A maior produção de cacau do conglomerado ocorreu na safra 1994/1995, colhendo 1.930 toneladas, o equivalente a 128.681 arrobas. Ao longo de toda a década de 1980 até meados da década de 1990, Claudia Sá conseguiu fazer com que três de suas fazendas superassem, de modo quase constante, a média de produtividade de 100 arrobas por hectare. Entre elas, a Cantagalo, e, a meta atualmente é atingir a produtividade de 80 arrobas por hectare, o que deverá levar a produção para aproximadamente 2.145 toneladas (143.000 arrobas).
A fazendeira conta que, neste ano, por conta da vassoura-de-bruxa, a produção deverá ser menor, em torno de 900 toneladas. "Na verdade, essa doença nunca foi embora. E, como choveu muito nos últimos dois anos, houve redução da produção", explica. De acordo com ela, a maior parte das fazendas, em torno de 60%, utiliza sistema cabruca.
Segundo especialistas, esse processo tem apresentado efeitos menos danosos do que a derrubada total das árvores, prática também utilizada na região para plantio do cacau. Contudo, a produtividade é menor do que no sistema com pouca sombra, que é mais utilizado no Pará, onde a produção é crescente, e em outros países, como Camarões e Costa do Marfim. De acordo com Claudia Sá, cerca de 60% da lavoura são cultivadas pelo sistema cabruca.
Na avaliação da fazendeira, o maior desafio nessa área é a mão de obra, que chega a ser 60% dos custos, porque a colheita não pode ser mecanizada. Nos últimos anos, a forma de relacionamento com a indústria mudou e passou a ser por meio dos intermediários. "A relação do produtor com a indústria era mais próxima, mas ela vem melhorando o relacionamento", destaca Claudia Sá.

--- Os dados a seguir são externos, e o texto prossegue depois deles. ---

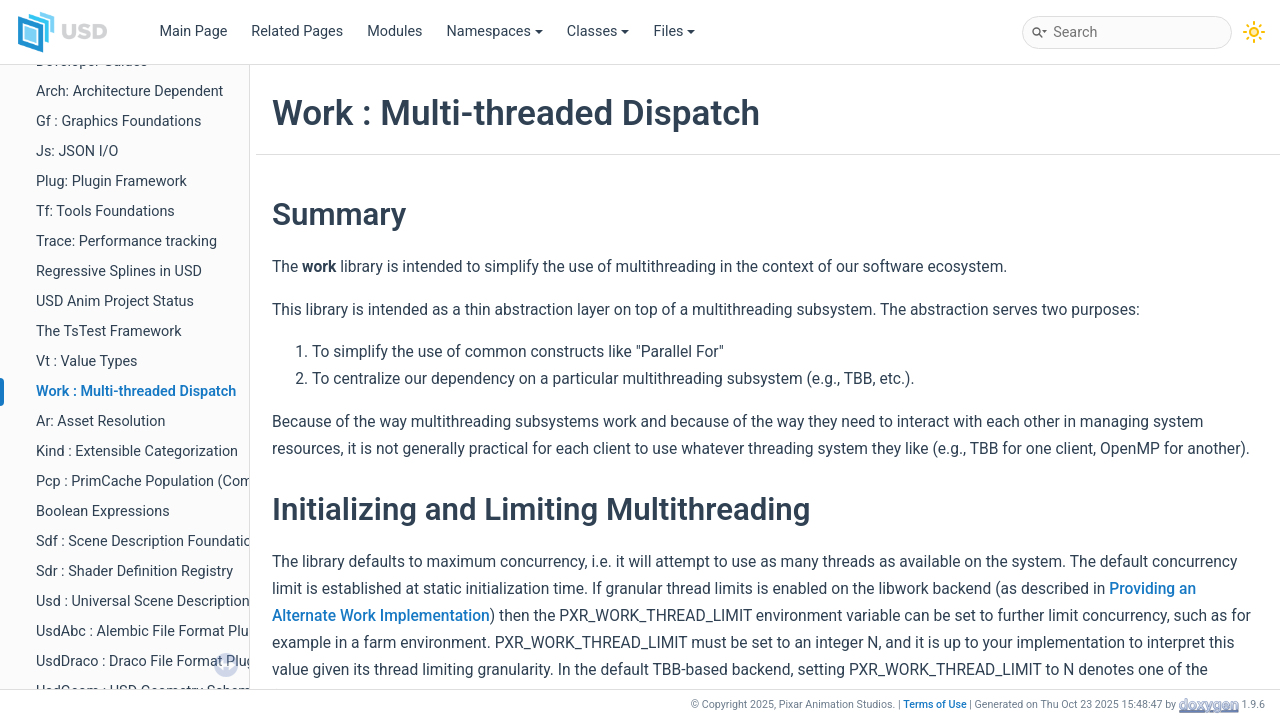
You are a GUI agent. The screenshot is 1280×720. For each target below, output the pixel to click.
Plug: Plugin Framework (111, 181)
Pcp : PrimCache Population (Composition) (172, 481)
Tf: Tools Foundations (105, 211)
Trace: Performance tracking (126, 241)
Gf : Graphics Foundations (118, 121)
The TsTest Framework (109, 331)
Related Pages (297, 31)
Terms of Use (935, 704)
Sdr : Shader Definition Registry (134, 571)
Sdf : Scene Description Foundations (151, 541)
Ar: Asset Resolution (100, 421)
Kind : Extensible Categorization (137, 451)
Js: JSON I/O (77, 151)
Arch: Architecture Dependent (129, 91)
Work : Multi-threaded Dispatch (136, 391)
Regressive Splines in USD (119, 271)
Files (674, 31)
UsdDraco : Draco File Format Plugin (151, 661)
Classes (598, 31)
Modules (394, 31)
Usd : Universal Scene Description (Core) (164, 601)
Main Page (193, 31)
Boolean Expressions (103, 511)
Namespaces (495, 31)
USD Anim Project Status (115, 301)
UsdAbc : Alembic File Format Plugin (152, 631)
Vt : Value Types (87, 361)
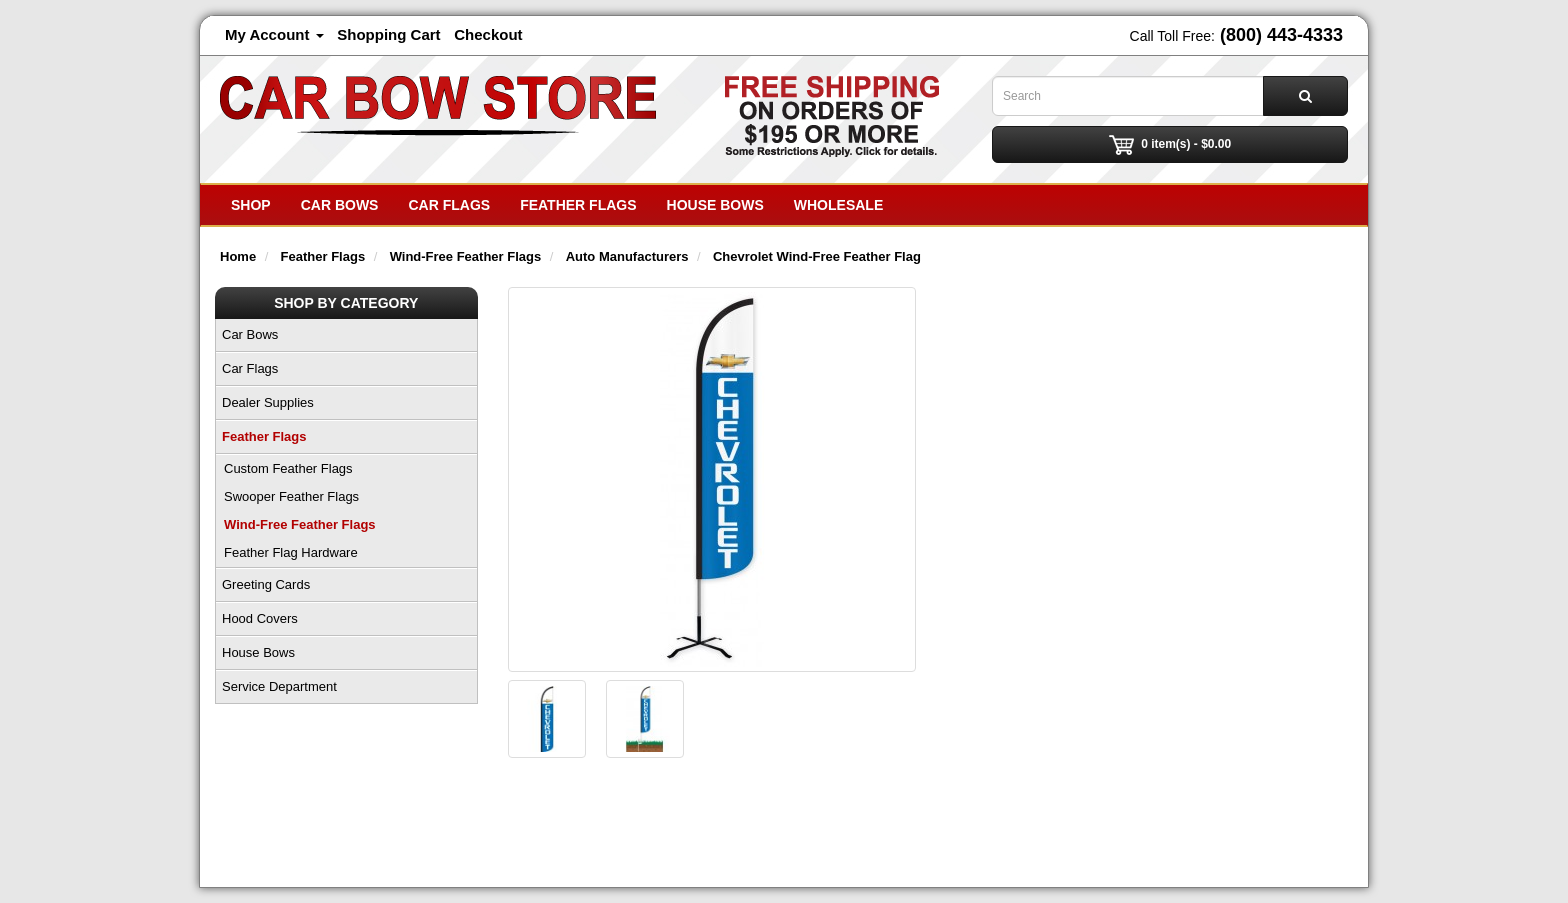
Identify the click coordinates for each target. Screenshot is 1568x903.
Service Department (279, 686)
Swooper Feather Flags (291, 496)
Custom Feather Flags (288, 468)
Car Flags (449, 205)
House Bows (715, 205)
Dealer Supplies (268, 402)
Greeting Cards (266, 584)
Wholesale (838, 205)
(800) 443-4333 (1281, 35)
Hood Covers (260, 618)
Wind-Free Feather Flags (300, 524)
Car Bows (340, 205)
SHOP (251, 205)
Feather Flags (578, 205)
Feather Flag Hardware (291, 552)
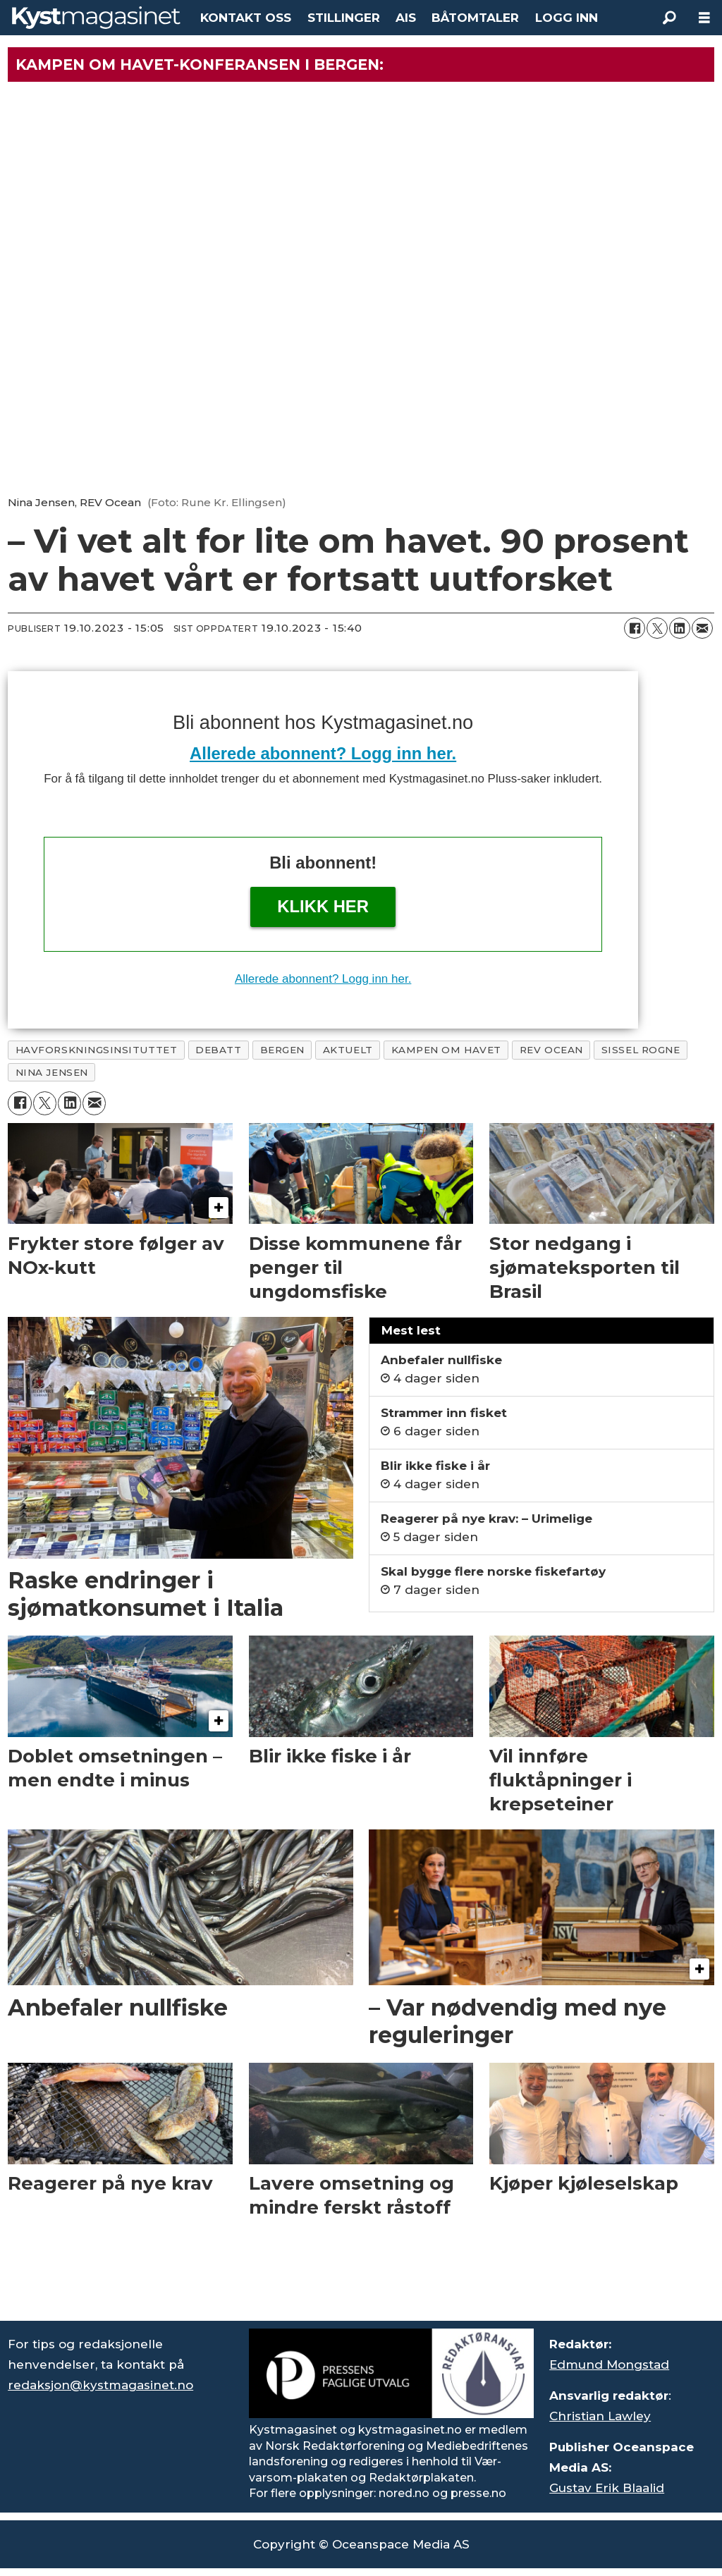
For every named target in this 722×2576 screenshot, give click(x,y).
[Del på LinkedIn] (679, 628)
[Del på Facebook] (634, 628)
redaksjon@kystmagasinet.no (100, 2385)
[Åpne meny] (704, 18)
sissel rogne (640, 1049)
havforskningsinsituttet (97, 1049)
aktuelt (348, 1049)
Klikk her (323, 906)
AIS (406, 18)
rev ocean (551, 1049)
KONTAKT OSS (245, 18)
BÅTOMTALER (475, 18)
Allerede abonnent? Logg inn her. (323, 753)
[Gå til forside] (96, 18)
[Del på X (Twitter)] (657, 628)
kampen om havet (446, 1049)
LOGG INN (566, 18)
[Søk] (669, 17)
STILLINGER (343, 18)
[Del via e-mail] (702, 628)
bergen (282, 1049)
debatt (218, 1049)
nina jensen (52, 1072)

A cidade baiana de Ilhéus, escolhida pela Nestlé para sediar o Programa Cacauicultores do Futuro em agosto, ganhou notoriedade no século passado como a principal região produtora de cacau do país. O município, a pouco mais de 300 km de Salvador, possui o litoral mais extenso do Estado, com quase 100 quilômetros.
Fundada em 1536 como Vila de São Jorge dos Ilhas, a cidade foi cenário do romance Gabriela, de Jorge Amado. Preserva casarões e sobrados do ciclo do cacau, nas primeiras décadas do século passado. O famoso bordel Bataclan, hoje, é uma espécie de museu e bar-restaurante onde é possível comprar lembrança como o "certificado de quenga".